- [The task]
Beginning with the line below that contains "Jobs (1298, 87)" and ending with the line that contains "Appliances (38, 319)", copy every line exactly. Copy nothing else.

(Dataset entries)
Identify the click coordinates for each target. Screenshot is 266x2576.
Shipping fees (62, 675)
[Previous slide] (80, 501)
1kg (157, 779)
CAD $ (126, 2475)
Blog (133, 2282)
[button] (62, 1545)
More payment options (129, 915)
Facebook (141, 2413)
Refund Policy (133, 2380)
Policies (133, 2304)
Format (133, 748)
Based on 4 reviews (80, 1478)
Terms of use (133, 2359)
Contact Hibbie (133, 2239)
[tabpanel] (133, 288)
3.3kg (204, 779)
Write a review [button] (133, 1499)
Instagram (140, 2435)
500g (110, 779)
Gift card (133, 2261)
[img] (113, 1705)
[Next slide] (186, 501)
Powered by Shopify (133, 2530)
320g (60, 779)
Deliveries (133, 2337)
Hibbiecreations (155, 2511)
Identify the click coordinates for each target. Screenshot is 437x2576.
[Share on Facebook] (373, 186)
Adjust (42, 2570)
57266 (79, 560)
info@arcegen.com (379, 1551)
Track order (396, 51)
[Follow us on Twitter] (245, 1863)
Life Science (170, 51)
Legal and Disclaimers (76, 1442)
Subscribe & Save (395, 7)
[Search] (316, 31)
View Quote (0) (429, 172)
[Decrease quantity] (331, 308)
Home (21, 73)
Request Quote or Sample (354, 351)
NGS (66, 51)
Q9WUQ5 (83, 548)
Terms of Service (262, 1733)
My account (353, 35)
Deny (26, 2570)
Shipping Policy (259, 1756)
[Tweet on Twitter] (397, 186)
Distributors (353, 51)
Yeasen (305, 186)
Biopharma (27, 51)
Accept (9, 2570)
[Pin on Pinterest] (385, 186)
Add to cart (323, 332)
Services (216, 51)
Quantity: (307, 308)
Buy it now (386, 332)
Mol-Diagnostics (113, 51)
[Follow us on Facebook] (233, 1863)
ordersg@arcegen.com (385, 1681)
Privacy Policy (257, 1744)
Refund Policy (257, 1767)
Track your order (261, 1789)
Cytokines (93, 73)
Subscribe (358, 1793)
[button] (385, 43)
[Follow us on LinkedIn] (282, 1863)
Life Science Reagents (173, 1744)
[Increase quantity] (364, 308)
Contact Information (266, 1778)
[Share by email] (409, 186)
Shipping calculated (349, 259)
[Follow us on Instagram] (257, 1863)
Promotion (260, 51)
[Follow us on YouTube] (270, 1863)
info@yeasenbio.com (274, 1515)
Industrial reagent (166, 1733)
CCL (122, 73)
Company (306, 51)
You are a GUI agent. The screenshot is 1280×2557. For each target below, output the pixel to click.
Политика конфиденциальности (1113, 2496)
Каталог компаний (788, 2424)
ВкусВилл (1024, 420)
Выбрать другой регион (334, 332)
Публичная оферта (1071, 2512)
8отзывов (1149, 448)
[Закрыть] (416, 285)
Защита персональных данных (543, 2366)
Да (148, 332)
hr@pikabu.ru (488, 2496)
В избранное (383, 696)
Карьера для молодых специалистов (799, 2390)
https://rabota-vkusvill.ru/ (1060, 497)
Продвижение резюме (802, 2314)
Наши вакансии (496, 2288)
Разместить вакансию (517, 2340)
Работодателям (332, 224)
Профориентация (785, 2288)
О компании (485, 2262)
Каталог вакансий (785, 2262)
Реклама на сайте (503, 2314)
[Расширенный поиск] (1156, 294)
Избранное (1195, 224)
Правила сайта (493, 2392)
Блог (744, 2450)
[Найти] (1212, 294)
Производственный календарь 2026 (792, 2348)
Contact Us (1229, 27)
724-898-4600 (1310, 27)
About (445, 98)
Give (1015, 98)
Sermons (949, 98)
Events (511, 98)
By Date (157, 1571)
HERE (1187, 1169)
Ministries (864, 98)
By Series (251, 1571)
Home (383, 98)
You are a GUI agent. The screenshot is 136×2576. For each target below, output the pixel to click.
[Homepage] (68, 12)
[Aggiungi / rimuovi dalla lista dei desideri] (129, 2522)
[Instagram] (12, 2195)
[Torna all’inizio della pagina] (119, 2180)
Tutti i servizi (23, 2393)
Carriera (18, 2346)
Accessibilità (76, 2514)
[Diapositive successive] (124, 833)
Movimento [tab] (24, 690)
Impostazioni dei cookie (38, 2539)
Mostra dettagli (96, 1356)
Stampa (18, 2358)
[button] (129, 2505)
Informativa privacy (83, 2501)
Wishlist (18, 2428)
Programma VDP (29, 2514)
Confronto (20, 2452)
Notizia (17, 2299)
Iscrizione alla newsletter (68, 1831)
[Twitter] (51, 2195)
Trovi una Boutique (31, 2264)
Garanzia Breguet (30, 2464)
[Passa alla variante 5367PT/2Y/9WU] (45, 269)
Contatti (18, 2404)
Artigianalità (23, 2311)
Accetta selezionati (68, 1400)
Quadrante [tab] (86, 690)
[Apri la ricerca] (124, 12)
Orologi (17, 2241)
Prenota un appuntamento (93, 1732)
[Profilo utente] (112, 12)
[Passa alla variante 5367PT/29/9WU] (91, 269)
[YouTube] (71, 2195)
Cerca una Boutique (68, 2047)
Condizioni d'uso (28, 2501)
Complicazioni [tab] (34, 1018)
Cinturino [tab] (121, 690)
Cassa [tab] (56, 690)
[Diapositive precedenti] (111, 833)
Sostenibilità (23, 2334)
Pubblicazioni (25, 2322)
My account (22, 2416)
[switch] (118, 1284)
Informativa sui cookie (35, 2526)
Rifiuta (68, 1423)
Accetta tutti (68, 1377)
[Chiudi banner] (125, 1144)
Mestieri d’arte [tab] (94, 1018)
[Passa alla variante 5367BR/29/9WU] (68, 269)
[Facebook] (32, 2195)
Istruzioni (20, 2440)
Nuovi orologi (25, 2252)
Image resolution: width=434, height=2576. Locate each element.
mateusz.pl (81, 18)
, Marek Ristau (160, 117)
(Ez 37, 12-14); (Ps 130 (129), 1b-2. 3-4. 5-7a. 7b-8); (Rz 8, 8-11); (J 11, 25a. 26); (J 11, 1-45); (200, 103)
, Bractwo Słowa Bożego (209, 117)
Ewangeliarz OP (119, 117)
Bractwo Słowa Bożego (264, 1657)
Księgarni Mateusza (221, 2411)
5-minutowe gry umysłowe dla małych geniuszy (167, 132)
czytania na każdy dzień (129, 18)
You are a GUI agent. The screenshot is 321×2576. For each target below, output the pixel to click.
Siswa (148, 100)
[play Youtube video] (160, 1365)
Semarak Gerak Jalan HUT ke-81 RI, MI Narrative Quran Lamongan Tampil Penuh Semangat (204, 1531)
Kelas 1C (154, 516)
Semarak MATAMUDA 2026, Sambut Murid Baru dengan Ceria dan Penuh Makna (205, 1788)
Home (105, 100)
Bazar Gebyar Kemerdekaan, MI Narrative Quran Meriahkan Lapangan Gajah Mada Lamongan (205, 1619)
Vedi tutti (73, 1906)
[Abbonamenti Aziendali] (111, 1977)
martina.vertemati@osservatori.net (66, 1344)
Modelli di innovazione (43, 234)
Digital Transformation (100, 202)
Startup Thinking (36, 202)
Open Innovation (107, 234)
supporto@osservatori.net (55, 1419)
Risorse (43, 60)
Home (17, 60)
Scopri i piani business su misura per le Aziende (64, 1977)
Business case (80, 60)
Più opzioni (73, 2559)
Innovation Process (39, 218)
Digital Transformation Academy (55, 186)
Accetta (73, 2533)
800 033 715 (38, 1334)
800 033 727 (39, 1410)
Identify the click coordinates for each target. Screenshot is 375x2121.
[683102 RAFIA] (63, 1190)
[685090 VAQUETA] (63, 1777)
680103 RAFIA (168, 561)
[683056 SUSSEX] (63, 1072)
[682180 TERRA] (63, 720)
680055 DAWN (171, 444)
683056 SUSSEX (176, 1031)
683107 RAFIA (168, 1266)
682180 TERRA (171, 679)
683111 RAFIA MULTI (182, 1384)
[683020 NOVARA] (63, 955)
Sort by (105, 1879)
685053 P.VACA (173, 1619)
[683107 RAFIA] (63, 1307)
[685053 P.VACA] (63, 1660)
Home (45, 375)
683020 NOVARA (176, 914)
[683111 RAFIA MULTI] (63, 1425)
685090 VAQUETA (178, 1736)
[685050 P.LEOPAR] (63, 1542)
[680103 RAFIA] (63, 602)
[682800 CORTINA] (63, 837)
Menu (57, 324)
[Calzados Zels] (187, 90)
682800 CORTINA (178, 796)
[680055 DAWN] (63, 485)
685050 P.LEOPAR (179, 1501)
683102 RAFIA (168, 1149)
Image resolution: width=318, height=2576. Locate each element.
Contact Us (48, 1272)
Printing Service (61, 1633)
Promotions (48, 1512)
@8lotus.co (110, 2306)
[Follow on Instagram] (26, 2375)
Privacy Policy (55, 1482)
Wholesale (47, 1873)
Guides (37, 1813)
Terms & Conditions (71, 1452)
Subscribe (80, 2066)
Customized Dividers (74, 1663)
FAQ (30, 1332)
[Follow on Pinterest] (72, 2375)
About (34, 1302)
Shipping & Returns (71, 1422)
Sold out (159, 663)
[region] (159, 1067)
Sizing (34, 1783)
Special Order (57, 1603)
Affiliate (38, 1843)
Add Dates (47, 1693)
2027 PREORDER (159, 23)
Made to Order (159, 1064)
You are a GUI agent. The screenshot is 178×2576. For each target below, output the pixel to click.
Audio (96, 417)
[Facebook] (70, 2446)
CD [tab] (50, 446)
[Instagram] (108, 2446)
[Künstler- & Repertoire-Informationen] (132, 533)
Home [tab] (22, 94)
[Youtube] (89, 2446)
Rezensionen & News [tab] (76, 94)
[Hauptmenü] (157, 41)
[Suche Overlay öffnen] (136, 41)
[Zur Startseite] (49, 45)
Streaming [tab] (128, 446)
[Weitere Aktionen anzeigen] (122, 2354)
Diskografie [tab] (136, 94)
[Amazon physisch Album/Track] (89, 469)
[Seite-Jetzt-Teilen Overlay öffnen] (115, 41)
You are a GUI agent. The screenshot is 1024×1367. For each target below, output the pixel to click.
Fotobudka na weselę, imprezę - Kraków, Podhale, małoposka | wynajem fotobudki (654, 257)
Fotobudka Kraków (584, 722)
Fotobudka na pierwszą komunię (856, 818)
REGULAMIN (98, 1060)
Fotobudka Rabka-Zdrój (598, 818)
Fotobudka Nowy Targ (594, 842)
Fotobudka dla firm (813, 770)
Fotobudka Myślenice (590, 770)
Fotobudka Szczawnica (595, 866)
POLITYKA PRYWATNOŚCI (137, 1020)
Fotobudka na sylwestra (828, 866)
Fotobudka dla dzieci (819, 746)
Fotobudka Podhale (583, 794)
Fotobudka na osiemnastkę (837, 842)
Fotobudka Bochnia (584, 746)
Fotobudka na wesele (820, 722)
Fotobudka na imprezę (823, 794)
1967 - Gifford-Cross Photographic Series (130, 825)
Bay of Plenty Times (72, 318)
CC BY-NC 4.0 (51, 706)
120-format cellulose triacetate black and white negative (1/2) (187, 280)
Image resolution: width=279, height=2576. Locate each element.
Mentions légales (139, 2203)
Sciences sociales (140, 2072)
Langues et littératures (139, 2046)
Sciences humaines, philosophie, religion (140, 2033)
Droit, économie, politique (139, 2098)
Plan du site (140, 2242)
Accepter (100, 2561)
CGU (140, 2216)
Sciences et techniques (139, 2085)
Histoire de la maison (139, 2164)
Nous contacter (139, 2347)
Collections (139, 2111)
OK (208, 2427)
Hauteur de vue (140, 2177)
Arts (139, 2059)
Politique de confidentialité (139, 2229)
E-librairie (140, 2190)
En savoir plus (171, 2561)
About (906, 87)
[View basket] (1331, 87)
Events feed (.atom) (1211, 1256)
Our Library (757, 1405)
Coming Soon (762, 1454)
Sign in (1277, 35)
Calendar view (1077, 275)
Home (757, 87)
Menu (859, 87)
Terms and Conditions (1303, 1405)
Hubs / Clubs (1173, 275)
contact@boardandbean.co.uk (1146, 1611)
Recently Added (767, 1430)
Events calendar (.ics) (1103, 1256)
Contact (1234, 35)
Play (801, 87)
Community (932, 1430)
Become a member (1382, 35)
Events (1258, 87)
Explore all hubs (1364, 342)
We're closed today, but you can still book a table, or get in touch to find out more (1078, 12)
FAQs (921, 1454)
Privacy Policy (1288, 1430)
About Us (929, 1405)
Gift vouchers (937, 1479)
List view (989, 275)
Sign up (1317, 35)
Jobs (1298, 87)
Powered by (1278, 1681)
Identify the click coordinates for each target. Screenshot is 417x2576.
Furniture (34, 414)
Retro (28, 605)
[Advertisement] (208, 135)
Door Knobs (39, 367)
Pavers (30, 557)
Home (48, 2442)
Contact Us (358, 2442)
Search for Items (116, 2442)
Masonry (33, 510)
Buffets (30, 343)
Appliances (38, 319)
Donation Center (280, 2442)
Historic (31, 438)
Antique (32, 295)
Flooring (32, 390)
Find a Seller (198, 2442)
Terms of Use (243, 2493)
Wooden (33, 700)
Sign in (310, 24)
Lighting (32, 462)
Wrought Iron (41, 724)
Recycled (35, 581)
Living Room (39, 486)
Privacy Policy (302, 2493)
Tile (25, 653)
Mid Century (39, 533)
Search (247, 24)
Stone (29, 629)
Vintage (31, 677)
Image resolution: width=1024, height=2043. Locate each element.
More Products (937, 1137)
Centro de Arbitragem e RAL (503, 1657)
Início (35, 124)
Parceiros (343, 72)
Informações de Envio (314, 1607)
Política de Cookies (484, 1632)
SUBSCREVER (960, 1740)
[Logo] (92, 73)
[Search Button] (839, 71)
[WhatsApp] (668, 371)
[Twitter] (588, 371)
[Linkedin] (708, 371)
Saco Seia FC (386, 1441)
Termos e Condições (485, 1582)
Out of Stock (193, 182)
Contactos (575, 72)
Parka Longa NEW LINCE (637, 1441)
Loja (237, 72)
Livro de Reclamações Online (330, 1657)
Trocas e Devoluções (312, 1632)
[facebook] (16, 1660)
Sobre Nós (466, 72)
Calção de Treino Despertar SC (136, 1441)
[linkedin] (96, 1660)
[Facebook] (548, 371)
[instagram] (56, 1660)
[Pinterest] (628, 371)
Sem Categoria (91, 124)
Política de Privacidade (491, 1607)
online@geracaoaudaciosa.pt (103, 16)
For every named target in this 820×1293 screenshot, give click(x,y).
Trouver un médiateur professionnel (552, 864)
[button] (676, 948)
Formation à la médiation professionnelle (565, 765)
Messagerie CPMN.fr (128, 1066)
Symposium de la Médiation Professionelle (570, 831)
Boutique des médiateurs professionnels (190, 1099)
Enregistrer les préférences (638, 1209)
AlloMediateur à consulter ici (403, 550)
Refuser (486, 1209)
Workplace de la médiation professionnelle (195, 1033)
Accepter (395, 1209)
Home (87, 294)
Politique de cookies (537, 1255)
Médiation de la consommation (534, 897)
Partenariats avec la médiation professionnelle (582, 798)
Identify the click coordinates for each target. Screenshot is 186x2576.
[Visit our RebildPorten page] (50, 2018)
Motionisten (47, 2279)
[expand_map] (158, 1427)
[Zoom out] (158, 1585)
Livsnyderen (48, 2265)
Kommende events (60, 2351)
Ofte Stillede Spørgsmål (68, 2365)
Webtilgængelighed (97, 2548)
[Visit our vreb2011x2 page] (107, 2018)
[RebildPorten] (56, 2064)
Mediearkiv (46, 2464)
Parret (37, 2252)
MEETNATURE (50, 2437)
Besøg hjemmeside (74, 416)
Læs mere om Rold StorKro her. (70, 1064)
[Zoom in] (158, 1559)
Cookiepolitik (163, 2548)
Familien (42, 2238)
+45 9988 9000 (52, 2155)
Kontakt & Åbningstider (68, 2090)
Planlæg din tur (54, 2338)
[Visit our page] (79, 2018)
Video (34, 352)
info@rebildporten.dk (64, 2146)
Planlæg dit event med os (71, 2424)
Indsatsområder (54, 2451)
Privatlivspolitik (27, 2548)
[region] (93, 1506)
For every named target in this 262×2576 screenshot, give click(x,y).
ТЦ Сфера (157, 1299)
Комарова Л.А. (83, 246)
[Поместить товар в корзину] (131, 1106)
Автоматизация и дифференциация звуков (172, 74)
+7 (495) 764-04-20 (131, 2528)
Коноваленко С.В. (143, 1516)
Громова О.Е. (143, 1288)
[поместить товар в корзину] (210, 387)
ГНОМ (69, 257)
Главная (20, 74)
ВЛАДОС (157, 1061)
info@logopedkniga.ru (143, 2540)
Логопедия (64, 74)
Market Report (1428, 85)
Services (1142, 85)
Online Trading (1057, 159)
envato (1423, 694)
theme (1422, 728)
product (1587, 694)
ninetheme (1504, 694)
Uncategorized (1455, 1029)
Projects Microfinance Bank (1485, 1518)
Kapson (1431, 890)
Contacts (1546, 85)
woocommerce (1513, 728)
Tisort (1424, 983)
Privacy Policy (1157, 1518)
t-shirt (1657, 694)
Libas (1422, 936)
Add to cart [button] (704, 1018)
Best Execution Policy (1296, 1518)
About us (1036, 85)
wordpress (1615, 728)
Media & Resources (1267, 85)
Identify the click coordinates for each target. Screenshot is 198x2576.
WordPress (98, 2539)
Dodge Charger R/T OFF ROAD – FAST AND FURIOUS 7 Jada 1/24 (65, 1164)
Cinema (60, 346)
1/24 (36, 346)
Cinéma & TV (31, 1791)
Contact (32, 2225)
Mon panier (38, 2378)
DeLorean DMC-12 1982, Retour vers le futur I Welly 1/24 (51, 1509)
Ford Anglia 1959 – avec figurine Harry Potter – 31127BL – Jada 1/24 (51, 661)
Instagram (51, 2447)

- [Reply to the exercise]
Jobs (1298, 87)
Powered by (1278, 1681)
Identify the click coordinates for each target. Screenshot is 417x2576.
Furniture (34, 414)
Retro (28, 605)
[Advertisement] (208, 135)
Door Knobs (39, 367)
Pavers (30, 557)
Home (48, 2442)
Contact Us (358, 2442)
Search for Items (116, 2442)
Masonry (33, 510)
Buffets (30, 343)
Appliances (38, 319)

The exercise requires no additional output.